PhD : À ce montant, il convient d’ajouter les financements des collectivités territoriales. Est-il possible d’évaluer cela ?
MS : Le sujet est complexe. En effet, pour le culte catholique, un décret « sur les fabriques des églises » de 1809 impose aux communes, non seulement de veiller à l’entretien des lieux de cultes dont elles sont propriétaires, mais aussi de combler si nécessaire (et c’est souvent le cas) le déficit des budgets des paroisses, budget qui prévoit tous les aspects du culte (les vêtements sacerdotaux, pour ne prendre qu’un exemple). Il n’existe pas à ma connaissance de données cumulant ces dépenses pour la totalité des communes d’Alsace et de Moselle.
Pour les autres cultes, protestants, juif, mais aussi les cultes non « reconnus » (Islam, bouddhisme…) cette contrainte n’existe pas.
MAIS, pour tous les cultes, le fait que la loi de 1905 ne soit pas appliquée, notamment l’article 2 qui dispose que la République « ne subventionne aucun culte » aboutit à la possibilité pour les collectivités locales de subventionner directement ou indirectement les associations cultuelles. Il est encore plus difficile dans ce cas d’évaluer les masses financières concernées, car il peut s’agir de toutes petites interventions comme de participations importantes à des projets.

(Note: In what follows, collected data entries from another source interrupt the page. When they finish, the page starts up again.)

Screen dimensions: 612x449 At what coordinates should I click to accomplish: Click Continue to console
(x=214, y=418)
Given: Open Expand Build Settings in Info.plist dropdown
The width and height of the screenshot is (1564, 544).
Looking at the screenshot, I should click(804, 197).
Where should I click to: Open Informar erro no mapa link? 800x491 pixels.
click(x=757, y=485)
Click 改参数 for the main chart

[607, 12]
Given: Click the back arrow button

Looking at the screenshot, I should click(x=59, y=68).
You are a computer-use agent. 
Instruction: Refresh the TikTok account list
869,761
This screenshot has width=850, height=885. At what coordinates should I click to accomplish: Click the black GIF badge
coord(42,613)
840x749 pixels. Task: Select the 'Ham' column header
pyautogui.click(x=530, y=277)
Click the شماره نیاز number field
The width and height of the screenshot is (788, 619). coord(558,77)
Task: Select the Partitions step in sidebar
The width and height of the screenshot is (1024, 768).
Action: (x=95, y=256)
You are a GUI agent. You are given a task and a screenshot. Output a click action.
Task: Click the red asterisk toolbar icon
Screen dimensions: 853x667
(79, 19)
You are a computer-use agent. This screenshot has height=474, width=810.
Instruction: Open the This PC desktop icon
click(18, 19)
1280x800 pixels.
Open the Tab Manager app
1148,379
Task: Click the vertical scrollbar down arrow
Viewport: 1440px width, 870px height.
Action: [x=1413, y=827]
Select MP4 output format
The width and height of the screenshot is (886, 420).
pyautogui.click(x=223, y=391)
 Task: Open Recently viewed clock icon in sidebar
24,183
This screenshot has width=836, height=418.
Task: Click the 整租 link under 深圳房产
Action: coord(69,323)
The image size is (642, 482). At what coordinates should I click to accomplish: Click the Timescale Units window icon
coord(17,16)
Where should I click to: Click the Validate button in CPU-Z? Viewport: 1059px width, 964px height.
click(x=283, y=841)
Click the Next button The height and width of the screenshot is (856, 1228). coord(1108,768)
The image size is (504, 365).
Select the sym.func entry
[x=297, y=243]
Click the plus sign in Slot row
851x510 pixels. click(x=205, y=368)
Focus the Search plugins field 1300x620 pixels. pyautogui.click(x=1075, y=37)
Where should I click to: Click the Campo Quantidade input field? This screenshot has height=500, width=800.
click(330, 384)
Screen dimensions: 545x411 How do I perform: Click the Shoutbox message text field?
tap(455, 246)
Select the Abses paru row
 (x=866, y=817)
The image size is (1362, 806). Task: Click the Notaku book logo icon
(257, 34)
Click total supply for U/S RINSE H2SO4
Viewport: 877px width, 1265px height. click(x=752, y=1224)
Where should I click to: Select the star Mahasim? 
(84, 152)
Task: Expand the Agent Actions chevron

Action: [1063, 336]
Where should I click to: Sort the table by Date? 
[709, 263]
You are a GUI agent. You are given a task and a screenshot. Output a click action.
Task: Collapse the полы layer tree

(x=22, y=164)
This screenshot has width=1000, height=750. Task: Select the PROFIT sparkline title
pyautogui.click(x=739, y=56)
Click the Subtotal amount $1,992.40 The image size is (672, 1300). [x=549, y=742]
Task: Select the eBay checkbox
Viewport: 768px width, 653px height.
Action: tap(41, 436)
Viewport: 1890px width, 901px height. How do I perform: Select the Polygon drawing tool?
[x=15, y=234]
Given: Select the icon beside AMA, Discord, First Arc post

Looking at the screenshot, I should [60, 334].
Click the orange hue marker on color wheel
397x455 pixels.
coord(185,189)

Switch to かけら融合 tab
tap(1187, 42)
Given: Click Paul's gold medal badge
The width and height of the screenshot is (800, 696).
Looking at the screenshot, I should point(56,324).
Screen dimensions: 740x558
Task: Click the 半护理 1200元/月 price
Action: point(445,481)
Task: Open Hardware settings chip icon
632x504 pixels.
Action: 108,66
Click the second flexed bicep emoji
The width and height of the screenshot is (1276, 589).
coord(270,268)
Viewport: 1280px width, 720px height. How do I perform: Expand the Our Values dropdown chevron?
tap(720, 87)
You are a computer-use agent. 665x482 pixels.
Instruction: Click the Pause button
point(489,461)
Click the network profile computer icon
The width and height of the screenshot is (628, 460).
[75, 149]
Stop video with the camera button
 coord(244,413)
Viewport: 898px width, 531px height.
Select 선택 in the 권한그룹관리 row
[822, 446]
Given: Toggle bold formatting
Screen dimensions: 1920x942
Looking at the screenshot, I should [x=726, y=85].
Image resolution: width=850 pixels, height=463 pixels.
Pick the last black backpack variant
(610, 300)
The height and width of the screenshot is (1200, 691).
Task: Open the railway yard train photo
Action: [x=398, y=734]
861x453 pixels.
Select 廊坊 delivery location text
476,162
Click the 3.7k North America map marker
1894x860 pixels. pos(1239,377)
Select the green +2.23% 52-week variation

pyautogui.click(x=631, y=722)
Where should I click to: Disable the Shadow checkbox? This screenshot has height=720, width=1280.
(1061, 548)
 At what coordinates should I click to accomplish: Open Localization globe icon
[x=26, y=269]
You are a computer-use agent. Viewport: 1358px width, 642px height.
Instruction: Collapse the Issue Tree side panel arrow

Le subventionnement du projet de mosquée de la communauté turque de Strasbourg a été retoqué car un certain nombre de règles n’avaient pas été respectées. Mais quelques années plus tôt, la construction de la mosquée « marocaine » avait bénéficié de subventions très importantes de la ville, de l’agglo, du département et de la (défunte) région Alsace…
Notes de bas de page
↑1 Note de la rédaction : Il affirmait, bien avant la création de LFI, le principe suivant « Mieux disant social avec l’extension à l’ensemble du territoire de la République des avantages sociaux des salariés d’Alsace-Moselle et mieux disant sociétal avec l’abrogation du régime clérical du Concordat. »
↑2 Note de la rédaction : cela confirme que le président de l’institut du droit local confond « droit local » et Concordat ». Les deux ne sont pas liés : le maintien des avantages sociaux notamment des salariés est compatible avec l’abrogation du Concordat et la fin de l’organisation obligatoire d’un enseignement religieux dans les écoles publiques. De plus, un récent sondage montre qu’une majorité d’Alsaciens et de Mosellans sont favorables à la sortie du Concordat. Même si ce n’était pas le cas, il est injustifiable de conserver des dérogations antilaïques que ce soit en Alsace-Moselle ou dans d’autres Régions et Département d’Outre-Mer, notamment en Guyane et à Mayotte.
↑3 Départements et régions d’Outre-Mer.